_DOCUMENT PASSAGE_
Confident Learning (CL) is a subfield of supervised learning and weak-supervision aimed at characterizing label noise, finding label errors, learning with noisy labels and finding ontological issues. CL is based on the principles of pruning noisy data, counting to estimate noise and ranking examples to train with confidence. CL generalizes Angluin and Laird's classification noise process to directly estimate the joint distribution between given and unknown labels. CL requires two inputs: out-of-sample predicted probabilities; and noisy labels. The three steps for weak supervision using CL are: estimating the joint distribution; pruning noisy examples; and re-weighting examples by estimated prior.
The framework was introduced by Curtis G. Northcutt, Lu Jiang, and Isaac L. Chuang in the paper Confident Learning: Estimating Uncertainty in Dataset Labels, first posted to arXiv in October 2019 and published in the Journal of Artificial Intelligence Research (JAIR) in April 2021. CL has become one of the most widely used techniques in data-centric AI, the school of practice that treats dataset quality, rather than model architecture, as the main lever for improving machine learning systems.
Most machine learning research assumes that training and test labels are correct. In reality, large benchmark datasets contain a non-trivial fraction of mislabeled examples. Even MNIST, often treated as the gold standard for clean data, has confirmed label errors in its test set. ImageNet, CIFAR and Amazon Reviews all carry meaningful noise rates. When the noise is class-conditional, models can memorize the wrong answers, benchmarks can mis-rank architectures, and downstream products can inherit silent failure modes.
Early theoretical work by Dana Angluin and Philip Laird in 1988 introduced the Classification Noise Process, a model in which each true label may be flipped to a wrong label with some probability that depends only on the true class. Their result showed that, under this process, choosing the most consistent rule from a sample is enough to learn provided the noise rate stays below one half. Subsequent work by Natarajan, Dhillon, Ravikumar, and Tewari (NeurIPS 2013) extended the analysis to surrogate losses, and a long line of methods, including bootstrapping, MentorNet, Co-teaching, and Mixup, proposed model-centric tricks that try to be robust to the noise without explicitly identifying which labels are wrong.

_WRITTEN PROBLEM 1_
Update the confident learning passage from the words containing "Most machine learning" through "silent failure modes.", replacing "MNIST" with "EMNIST".
_WRITTEN PROBLEM 2_
List every dataset that the confident learning passage mentions by name.

[Dataset items]
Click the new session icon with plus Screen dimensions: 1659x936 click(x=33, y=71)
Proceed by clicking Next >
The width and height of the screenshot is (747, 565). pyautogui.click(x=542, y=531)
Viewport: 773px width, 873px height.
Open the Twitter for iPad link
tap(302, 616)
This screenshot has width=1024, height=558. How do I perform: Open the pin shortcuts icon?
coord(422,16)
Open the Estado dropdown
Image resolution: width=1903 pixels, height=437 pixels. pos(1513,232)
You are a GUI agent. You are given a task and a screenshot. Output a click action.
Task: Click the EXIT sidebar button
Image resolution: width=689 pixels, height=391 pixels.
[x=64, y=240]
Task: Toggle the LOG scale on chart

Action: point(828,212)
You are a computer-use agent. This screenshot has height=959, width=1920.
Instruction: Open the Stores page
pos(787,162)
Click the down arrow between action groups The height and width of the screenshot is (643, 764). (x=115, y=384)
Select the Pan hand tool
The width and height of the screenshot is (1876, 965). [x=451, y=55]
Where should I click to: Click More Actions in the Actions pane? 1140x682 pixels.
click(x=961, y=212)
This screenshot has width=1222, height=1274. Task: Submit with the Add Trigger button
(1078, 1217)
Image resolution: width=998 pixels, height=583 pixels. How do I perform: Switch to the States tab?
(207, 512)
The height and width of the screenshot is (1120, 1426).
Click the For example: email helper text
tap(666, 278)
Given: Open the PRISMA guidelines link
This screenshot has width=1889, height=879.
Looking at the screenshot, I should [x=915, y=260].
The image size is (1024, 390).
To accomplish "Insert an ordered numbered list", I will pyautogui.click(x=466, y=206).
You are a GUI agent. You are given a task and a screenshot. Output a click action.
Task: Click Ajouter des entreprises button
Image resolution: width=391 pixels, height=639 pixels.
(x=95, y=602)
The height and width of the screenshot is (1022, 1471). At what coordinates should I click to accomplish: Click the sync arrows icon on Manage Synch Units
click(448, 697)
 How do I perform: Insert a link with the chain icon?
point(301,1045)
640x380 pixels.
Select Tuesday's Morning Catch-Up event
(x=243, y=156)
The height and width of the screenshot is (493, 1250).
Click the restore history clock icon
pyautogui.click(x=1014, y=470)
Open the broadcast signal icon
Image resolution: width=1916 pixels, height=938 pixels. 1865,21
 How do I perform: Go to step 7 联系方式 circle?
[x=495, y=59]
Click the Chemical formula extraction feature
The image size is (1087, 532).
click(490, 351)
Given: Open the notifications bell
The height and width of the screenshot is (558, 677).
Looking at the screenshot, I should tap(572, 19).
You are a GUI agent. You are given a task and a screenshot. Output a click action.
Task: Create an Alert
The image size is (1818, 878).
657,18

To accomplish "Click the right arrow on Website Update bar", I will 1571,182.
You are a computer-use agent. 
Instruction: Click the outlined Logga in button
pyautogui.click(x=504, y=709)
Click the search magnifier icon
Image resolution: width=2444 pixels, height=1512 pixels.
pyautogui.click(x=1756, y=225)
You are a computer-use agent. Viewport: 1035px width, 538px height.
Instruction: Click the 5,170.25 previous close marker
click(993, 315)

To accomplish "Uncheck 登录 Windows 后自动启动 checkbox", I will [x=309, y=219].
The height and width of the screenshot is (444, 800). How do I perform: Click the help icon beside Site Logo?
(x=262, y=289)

_CORRECT OUTPUT 1_
Most machine learning research assumes that training and test labels are correct. In reality, large benchmark datasets contain a non-trivial fraction of mislabeled examples. Even EMNIST, often treated as the gold standard for clean data, has confirmed label errors in its test set. ImageNet, CIFAR and Amazon Reviews all carry meaningful noise rates. When the noise is class-conditional, models can memorize the wrong answers, benchmarks can mis-rank architectures, and downstream products can inherit silent failure modes.

_CORRECT OUTPUT 2_
MNIST, ImageNet, CIFAR, Amazon Reviews